(Screenshot grounding data)
_ _ _ _ _ _ _

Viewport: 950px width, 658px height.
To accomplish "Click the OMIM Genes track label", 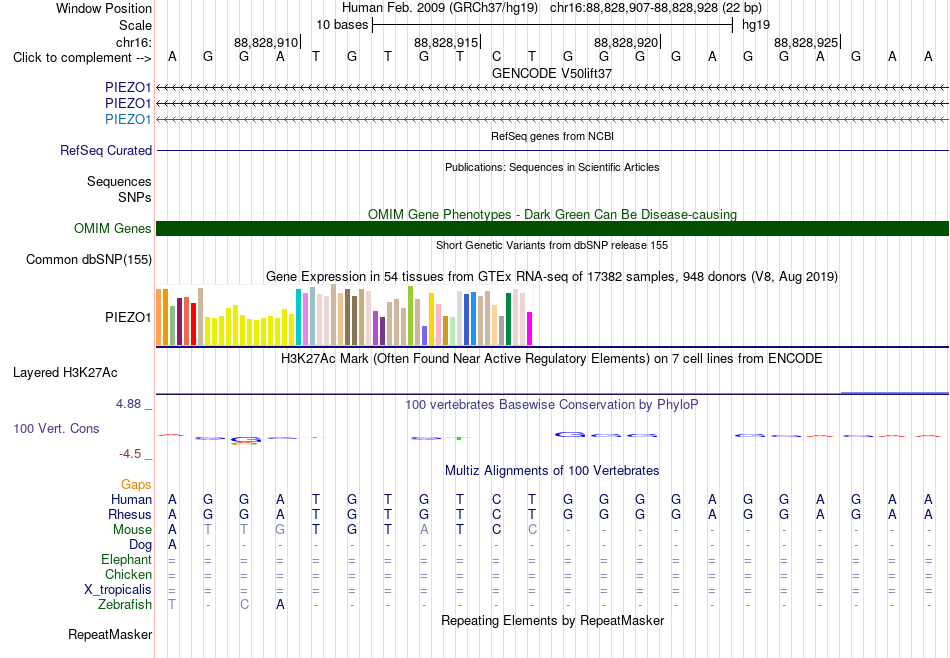I will pos(112,228).
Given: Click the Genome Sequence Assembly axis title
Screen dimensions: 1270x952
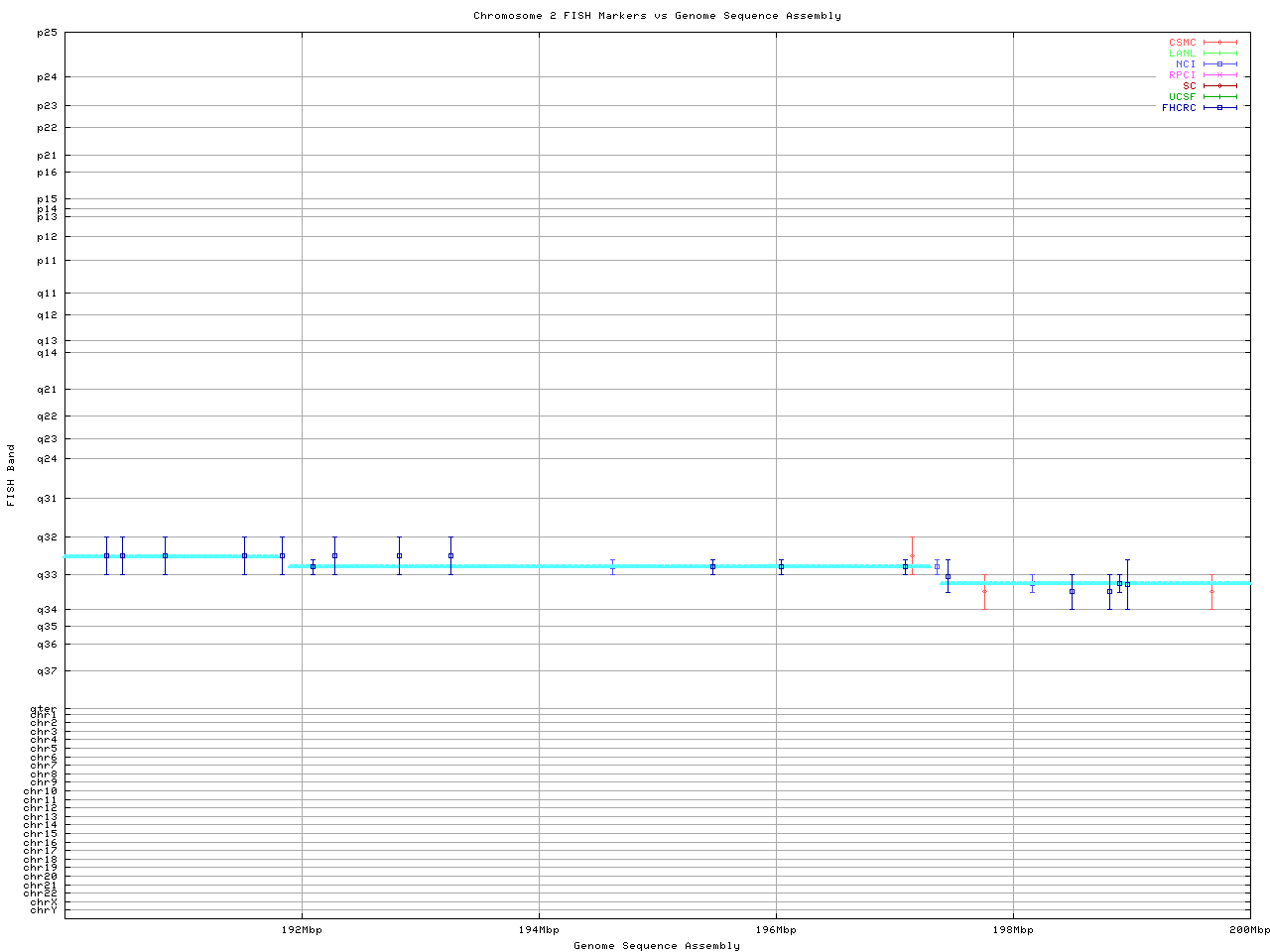Looking at the screenshot, I should [657, 946].
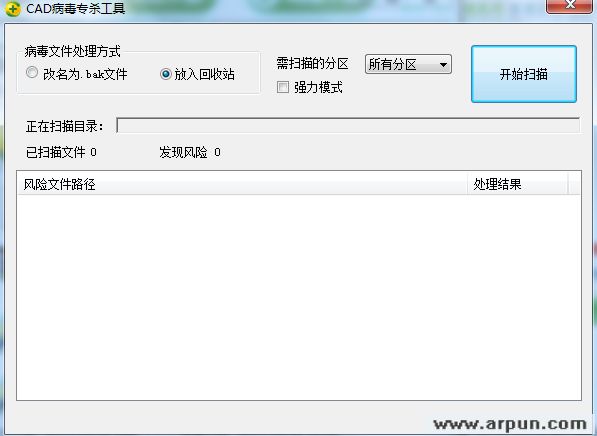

_ _ _ _ _ _ _

Set the pictures aside and repeat only the lines from the one containing "Given: Click the" through the last line of the entries above, exactly as they stand.

The answer =
Given: Click the Genome Sequence Assembly axis title
Screen dimensions: 1270x952
Looking at the screenshot, I should [657, 946].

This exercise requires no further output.